386. Protecting Children

There are all kinds of dangers in this world, and we don’t want our children to end up in the emergency room of the hospital, pictured on a
milk carton, or dead. We want them to live long, healthy, happy lives. And so we do what we can to make sure that’s what happens. Of course, everybody has a different idea of what is safe and healthy, and some parents don’t seem to care as much as others, but I think most of us do our best.
Sometimes, a parent seems overprotective. Exactly what that means varies quite a lot. Some parents encourage their children to take risks other parents wouldn’t allow. Diet, immunization shots, seatbelts, home selection, and various policies all reflect parents’ concern about their children’s safety and health. Sometimes children object to their parents’ protection policies, but parents are often more aware of children’s vulnerability and mortality than children are.
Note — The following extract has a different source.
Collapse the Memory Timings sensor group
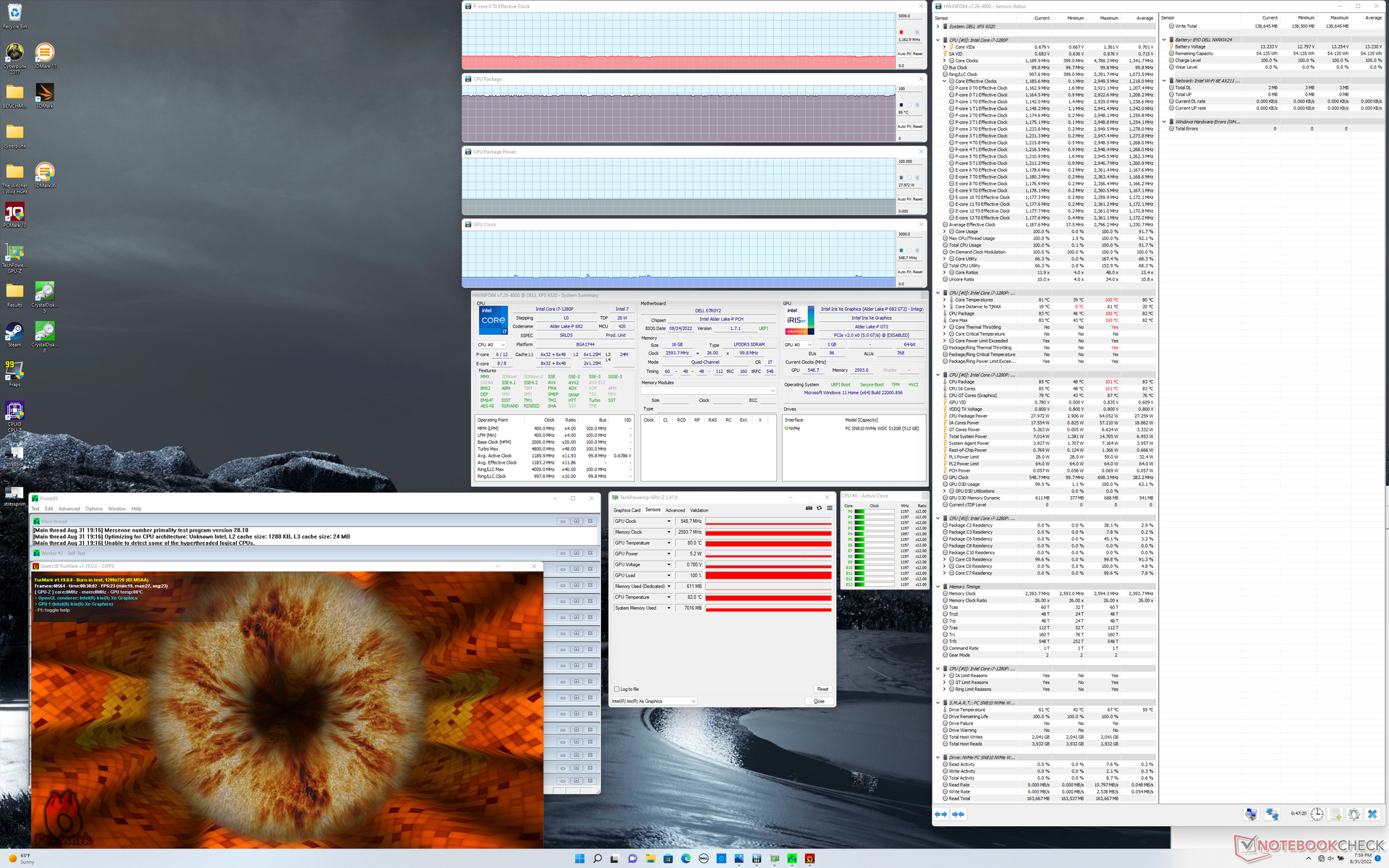The width and height of the screenshot is (1389, 868). point(938,587)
But at some point, children start owning their own lives enough to make their own decisions about what is safe and healthy. And they make mistakes. I did. Didn’t you? I’ve never broken a bone, but I’ve partied too late and had to pay the price the next day. Sometimes my inner parent sets limits for me, caring about my well-being, but sometimes my inner child takes over and has that sinful dessert anyway.
There are comical aspects to this issue, but they also vary from person to person. What one parent absolutely forbids may seem trivial – even silly – to another parent. One is thinking, I am not going to let my child go on that monstrous roller coaster, while another is thinking, roller coasters are fun for children; if we try to protect them from everything, they’ll never get to experience life.
I don’t think there’s a simple rule of thumb that tells us how and how much to protect our children. I’m all for living life and enjoying it. But even as an adult in charge of my own life, it’s hard for me to decide what to allow myself to do. There are things I really want to do that I know I shouldn’t and won’t. But there are also activities about which I agonize: should I? I really want to. But if I do…and so on.
The parent who seems, to you, to be overprotective may be someone who got badly hurt or saw someone else get badly hurt doing what you let your children do. I don’t know whether that parent is being overprotective or you’re being reckless. I don’t know whether the reason I’ve never broken a bone is that my parents and I were too cautious or just that we were appropriately cautious.
I don’t like labels, and so rather than call someone an “overprotective parent,” I prefer to examine policies one at a time. It means more thinking, but I’m into that anyway nowadays.